Resistió la tentación de ofrecer la botella al niño que le miraba sin pestañear. Conocía bien esa mirada vacía, y supo que tarde o temprano Mauricio acabaría besando botellas como lo hacía él.
—No te inquietes —insistía el joven—, no te voy hacer nada… No tengo nada que perdonar. Yo hubiera hecho lo mismo.
Mauricio comprendió que ese pistolero no había matado a su padre, y que lo único que pretendía era ayudar. Como agradecimiento le había pegado un tiro; le privó de la intimidad con mujeres de por vida, y de la ocasión de tener hijos con ellas.
—Pero las del alma no cicatrizan… —replicó Mauricio. En ese instante dejó de ser un niño.
Wilson creyó que se refería a sus heridas, pero es que el muchacho tenía las suyas.
—Tu madre me cuida bien, ¿y sabes qué?: la estoy tomando cariño.
Pretendía suavizar la noticia de que se casarían pasado el luto.
—No tendrás que llamarme papá ni nada parecido, seremos como hermanos… ¿Okey?
¡No, no está okey! ¡Nada está okey! , protestó Mauricio en silencio, observando a Dolores radiante, tan feliz como si el brazo que acariciaba fuera el de su padre. No tenía derecho de hacerla llorar, y él, ¿qué mujer encontraría que le aceptara con sus deficiencias?
—Okey —respondió Mauricio con la cabeza baja, para que no vieran la vergüenza, la rabia y el dolor.
Sólo el alcohol "comprendía" su culpabilidad y el extraño afecto-rechazo que sintió por Wilson. Muchas botellas vacías quedaron esperando una respuesta desde entonces. Demasiadas.
Mauricio Hurralde exploró la esfera de su rólex: todavía faltaba una hora y media para la cita. Levantó una mano para llamar un taxi.
—Al hotel Palace, por favor. Pero antes, hágame el favor de detenerse cuando vea un cajero automático de Caja Madrid.
Necesitaba tener algo más de liquidez. Pocos minutos después el taxista rompió la retahíla de comentarios que escupía la radio sobre fútbol.
—¿Le parece bien éste? Parece muy seguro.
Paradojas del destino, era la misma oficina que había visitado esta mañana, dónde una anciana impertinente no dejaba de molestarle.
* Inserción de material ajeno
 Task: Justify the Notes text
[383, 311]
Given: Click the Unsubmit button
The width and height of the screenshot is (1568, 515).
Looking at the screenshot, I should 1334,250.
Era una sucursal que tenía la máquina en el interior del local, no en la fachada exterior, dificultando un poco más la labor de posibles malhechores.
—Sí, muy amable.
Le gustaba ese cajero porque casi siempre estaba vacío, circunstancia que siete horas y media después, cuando dejara a Samantha en el hotel y volviera a esta misma sucursal, dejaría de agradarle.
Pidió al camarero de la cafetería un vaso de bourbon doble con hielo. “Estaba mejor el de Amador”, pensó con el primer trago. Abrió el maletín negro y extrajo el informe de Samantha. Había tenido la precaución de pegar la etiqueta en la cara interior del expediente, por si el matrimonio Knaïf se presentaba antes de tiempo y le sorprendiera revisando las pautas y directrices a seguir.